LA NOVIA DE LA PEPONA SE LLEVÓ PUESTO UN POSTE: alcohol cero para el pueblo, 1,89 para la casta libertaria
Mientras Milei sermonea sobre la moral, el orden y la responsabilidad individual, una influencer libertaria terminó estrellando el auto contra un poste en Mar de Ajó con casi dos gramos de alcohol en sangre.
Por Roque Pérez para NLI

La militante e influencer de La Libertad Avanza María Eugenia Rolón, pareja de Iñaki Gutiérrez, fue protagonista este jueves de un episodio que resume con precisión quirúrgica la doble vara libertaria: choque, alcoholemia positiva y rescate político-familiar.

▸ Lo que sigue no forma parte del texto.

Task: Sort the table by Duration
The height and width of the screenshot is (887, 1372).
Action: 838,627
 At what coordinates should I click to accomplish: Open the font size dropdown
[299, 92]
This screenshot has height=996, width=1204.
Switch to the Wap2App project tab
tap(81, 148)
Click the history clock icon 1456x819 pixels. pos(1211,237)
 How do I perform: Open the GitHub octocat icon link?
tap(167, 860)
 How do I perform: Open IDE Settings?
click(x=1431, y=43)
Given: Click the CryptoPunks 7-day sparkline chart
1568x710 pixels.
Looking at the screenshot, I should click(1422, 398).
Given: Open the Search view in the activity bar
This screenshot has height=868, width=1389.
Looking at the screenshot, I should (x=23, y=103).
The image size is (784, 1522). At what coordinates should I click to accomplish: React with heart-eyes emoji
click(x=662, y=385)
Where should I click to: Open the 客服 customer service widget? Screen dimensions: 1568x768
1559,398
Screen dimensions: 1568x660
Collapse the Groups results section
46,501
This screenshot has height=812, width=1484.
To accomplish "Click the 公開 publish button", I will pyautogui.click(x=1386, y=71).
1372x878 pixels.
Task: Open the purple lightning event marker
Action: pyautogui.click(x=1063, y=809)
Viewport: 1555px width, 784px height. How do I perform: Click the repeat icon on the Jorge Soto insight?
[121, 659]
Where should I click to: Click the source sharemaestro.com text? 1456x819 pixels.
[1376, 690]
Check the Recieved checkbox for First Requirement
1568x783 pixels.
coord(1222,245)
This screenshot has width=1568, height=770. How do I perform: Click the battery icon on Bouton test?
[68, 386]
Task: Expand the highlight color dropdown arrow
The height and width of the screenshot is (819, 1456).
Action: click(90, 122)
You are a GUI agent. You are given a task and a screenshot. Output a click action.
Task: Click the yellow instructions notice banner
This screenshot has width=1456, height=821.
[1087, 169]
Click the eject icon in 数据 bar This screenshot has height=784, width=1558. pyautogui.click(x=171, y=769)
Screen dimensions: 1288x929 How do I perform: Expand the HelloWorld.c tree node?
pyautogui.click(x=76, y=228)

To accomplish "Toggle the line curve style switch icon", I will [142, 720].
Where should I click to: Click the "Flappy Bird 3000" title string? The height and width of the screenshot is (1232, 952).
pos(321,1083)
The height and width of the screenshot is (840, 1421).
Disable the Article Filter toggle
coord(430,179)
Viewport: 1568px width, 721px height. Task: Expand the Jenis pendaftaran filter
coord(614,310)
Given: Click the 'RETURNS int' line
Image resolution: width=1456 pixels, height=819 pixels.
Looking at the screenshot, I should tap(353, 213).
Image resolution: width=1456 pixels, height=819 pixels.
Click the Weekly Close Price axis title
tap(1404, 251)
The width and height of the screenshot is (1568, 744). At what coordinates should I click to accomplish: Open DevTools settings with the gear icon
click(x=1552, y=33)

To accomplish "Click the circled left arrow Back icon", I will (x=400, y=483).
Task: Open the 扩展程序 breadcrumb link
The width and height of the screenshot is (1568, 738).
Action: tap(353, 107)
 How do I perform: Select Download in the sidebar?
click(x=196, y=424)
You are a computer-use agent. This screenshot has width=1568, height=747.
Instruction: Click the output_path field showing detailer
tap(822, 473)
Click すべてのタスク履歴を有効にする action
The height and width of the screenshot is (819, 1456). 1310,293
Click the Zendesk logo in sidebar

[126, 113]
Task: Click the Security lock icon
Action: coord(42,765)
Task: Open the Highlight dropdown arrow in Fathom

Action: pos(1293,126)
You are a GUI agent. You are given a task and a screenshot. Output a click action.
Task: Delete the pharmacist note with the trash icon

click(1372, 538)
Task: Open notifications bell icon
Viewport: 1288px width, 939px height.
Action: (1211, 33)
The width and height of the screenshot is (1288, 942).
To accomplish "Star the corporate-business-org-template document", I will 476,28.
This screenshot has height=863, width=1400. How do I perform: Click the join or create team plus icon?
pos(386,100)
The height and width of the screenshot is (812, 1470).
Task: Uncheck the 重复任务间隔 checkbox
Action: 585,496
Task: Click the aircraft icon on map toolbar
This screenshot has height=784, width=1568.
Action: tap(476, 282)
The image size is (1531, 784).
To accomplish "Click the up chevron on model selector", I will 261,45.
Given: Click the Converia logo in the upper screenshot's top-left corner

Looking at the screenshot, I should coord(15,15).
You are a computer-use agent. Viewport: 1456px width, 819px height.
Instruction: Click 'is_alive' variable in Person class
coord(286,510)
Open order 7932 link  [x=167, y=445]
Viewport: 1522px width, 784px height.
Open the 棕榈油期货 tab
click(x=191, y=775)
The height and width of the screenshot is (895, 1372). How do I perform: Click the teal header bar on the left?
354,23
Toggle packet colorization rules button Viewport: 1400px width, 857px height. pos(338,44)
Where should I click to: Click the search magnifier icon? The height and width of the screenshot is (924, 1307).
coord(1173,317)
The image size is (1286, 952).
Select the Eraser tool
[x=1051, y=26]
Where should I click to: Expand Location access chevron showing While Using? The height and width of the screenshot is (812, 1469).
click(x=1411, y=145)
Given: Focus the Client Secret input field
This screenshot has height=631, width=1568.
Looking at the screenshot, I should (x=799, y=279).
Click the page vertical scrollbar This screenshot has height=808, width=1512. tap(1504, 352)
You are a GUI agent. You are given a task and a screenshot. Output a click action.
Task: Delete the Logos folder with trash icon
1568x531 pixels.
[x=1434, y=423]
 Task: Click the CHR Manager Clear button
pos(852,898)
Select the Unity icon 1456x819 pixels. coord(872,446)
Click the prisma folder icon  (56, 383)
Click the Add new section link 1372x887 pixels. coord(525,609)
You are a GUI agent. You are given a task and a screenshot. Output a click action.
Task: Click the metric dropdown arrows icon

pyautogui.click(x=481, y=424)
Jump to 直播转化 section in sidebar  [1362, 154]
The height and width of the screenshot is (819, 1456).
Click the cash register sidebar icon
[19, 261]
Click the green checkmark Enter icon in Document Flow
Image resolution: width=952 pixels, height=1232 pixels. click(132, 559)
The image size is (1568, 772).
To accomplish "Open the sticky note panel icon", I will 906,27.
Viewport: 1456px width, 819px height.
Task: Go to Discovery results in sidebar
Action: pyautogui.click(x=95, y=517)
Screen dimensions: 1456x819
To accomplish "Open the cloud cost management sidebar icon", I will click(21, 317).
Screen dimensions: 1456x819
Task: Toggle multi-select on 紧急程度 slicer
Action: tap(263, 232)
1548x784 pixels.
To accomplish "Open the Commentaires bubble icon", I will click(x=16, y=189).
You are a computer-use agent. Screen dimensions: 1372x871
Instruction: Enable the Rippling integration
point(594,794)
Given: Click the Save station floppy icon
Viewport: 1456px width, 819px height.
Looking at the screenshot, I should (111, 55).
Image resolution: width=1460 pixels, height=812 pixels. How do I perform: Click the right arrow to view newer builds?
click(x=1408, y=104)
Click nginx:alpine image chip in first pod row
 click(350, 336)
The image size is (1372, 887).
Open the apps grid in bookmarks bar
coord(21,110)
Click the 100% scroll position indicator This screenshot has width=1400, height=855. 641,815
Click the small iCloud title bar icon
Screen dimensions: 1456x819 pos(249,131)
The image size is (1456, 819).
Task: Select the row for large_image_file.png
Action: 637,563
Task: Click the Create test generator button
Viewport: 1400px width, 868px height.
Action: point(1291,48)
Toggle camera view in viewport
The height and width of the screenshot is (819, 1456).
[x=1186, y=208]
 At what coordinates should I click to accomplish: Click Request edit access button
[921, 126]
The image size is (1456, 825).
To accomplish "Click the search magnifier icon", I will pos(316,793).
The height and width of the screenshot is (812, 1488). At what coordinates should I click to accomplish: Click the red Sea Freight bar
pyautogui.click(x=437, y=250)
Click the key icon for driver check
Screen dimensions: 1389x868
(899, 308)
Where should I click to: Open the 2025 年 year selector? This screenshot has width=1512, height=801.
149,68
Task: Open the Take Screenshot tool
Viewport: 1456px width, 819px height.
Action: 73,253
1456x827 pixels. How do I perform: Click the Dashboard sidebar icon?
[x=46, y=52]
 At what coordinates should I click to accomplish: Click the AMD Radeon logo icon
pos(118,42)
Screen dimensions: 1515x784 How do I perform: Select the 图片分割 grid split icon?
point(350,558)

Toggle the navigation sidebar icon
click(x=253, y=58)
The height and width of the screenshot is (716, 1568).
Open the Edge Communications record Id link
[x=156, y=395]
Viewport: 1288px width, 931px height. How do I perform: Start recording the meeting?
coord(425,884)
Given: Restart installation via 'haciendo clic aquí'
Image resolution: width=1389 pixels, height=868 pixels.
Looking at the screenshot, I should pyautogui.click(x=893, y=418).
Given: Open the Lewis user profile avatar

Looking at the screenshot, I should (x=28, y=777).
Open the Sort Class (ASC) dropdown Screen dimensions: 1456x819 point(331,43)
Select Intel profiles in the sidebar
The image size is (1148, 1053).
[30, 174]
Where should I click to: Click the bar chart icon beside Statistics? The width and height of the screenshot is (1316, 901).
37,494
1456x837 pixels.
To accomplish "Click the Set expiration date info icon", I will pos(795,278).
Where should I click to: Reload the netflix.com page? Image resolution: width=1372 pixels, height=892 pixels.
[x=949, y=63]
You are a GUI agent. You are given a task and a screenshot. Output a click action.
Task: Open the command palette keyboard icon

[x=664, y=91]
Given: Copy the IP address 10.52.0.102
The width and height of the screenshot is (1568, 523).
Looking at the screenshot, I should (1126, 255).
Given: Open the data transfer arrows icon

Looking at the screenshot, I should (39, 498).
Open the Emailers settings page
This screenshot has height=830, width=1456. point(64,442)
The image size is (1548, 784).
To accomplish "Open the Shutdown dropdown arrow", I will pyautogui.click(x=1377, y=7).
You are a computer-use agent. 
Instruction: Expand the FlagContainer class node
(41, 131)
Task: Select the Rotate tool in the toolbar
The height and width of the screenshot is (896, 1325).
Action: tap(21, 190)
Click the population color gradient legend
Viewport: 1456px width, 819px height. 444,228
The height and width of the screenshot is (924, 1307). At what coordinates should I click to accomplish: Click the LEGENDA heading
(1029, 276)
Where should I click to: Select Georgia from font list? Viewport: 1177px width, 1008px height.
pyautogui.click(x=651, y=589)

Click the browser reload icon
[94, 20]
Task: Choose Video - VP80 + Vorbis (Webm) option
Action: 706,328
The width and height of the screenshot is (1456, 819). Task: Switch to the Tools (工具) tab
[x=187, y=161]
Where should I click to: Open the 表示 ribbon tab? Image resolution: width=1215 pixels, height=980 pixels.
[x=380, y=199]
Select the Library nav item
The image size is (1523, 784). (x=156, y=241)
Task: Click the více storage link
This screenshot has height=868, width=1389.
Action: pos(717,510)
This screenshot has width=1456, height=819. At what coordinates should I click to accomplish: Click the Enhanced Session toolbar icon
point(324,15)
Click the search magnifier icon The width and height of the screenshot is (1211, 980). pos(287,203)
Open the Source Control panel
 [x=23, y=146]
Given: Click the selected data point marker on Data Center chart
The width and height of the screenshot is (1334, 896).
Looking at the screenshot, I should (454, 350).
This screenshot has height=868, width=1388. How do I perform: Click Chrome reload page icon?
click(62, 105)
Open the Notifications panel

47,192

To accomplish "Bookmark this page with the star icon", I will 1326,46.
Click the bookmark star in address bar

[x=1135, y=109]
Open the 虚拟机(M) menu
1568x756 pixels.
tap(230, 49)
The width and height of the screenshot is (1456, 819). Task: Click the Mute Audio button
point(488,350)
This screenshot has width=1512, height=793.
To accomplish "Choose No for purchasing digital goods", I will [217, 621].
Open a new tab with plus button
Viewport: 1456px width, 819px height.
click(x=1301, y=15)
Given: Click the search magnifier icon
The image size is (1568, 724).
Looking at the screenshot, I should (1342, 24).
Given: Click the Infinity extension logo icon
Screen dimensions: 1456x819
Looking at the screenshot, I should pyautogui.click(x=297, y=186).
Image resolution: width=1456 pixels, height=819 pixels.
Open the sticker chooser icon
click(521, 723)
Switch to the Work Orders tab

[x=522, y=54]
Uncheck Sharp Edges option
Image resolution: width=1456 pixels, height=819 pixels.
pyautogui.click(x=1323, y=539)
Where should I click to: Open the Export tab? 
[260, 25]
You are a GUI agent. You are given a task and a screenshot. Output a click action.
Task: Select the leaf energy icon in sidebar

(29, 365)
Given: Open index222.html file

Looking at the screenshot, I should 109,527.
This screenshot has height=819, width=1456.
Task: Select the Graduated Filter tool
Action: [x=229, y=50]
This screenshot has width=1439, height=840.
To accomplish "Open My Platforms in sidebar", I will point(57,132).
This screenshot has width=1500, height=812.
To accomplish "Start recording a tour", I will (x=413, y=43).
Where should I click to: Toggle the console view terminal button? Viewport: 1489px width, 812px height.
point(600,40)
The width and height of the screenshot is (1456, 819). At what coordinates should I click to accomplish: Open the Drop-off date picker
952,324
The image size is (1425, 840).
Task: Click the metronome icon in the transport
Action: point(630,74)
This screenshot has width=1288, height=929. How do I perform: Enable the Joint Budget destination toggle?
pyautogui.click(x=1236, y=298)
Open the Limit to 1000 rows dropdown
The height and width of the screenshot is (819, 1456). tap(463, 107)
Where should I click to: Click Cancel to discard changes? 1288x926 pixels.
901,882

El hecho ocurrió poco antes de las 10 de la mañana, cuando personal del Operativo Sol detectó que la joven, de 23 años, realizaba maniobras imprudentes en la vía pública. Minutos después, el Honda Fit que conducía terminó impactando de lleno contra un poste de luz en la ciudad balnearia de Mar de Ajó.
El test que no pasó el filtro libertario
Al ser sometida al control de alcoholemia, Rolón arrojó un resultado de 1,89 gramos de alcohol por litro de sangre, una cifra que no admite interpretaciones creativas ni relatos épicos sobre la libertad individual.
Ante ese resultado, la Policía procedió al secuestro inmediato del vehículo, tal como indica la normativa vigente. Nada de persecución ideológica ni complot del Estado: un control de rutina y una infracción grave.
El parte oficial fue claro y sin eufemismos: el personal policial observó las maniobras imprudentes, el posterior choque y el resultado positivo del test. Fin del comunicado.
Llega el community manager del ajuste
Pero la escena no estaba completa sin su capítulo libertario. Tras la incautación del auto, se presentó en la comisaría Iñaki Gutiérrez, conocido por ser el responsable de la cuenta de TikTok de Milei, para retirar a su pareja.
El parte policial deja constancia textual: luego del choque y del test positivo, “se hace presente su pareja, quien se identifica como Iñaki Gutiérrez”. La meritocracia podrá esperar; el contacto correcto, no.
Libertad para manejar borracho, ajuste para el resto
Mientras el gobierno de Milei impulsa discursos de mano dura, orden, responsabilidad y castigo ejemplar, sus cuadros militantes parecen practicar una versión alternativa del ideario libertario: libertad para el exceso, indulgencia para los propios y cero autocrítica.
En redes sociales, donde este espacio político suele exigir castigos inmediatos, escraches y moral selectiva cuando el involucrado es ajeno, el silencio fue tan espeso como el alcohol en sangre. No hubo comunicados, pedidos de disculpas ni reflexiones sobre el “ejemplo”.
Una postal más de un oficialismo que ajusta, sermonea y señala, pero cuando el escándalo toca a los suyos, aplica la doctrina del poste caído y el TikTok salvador.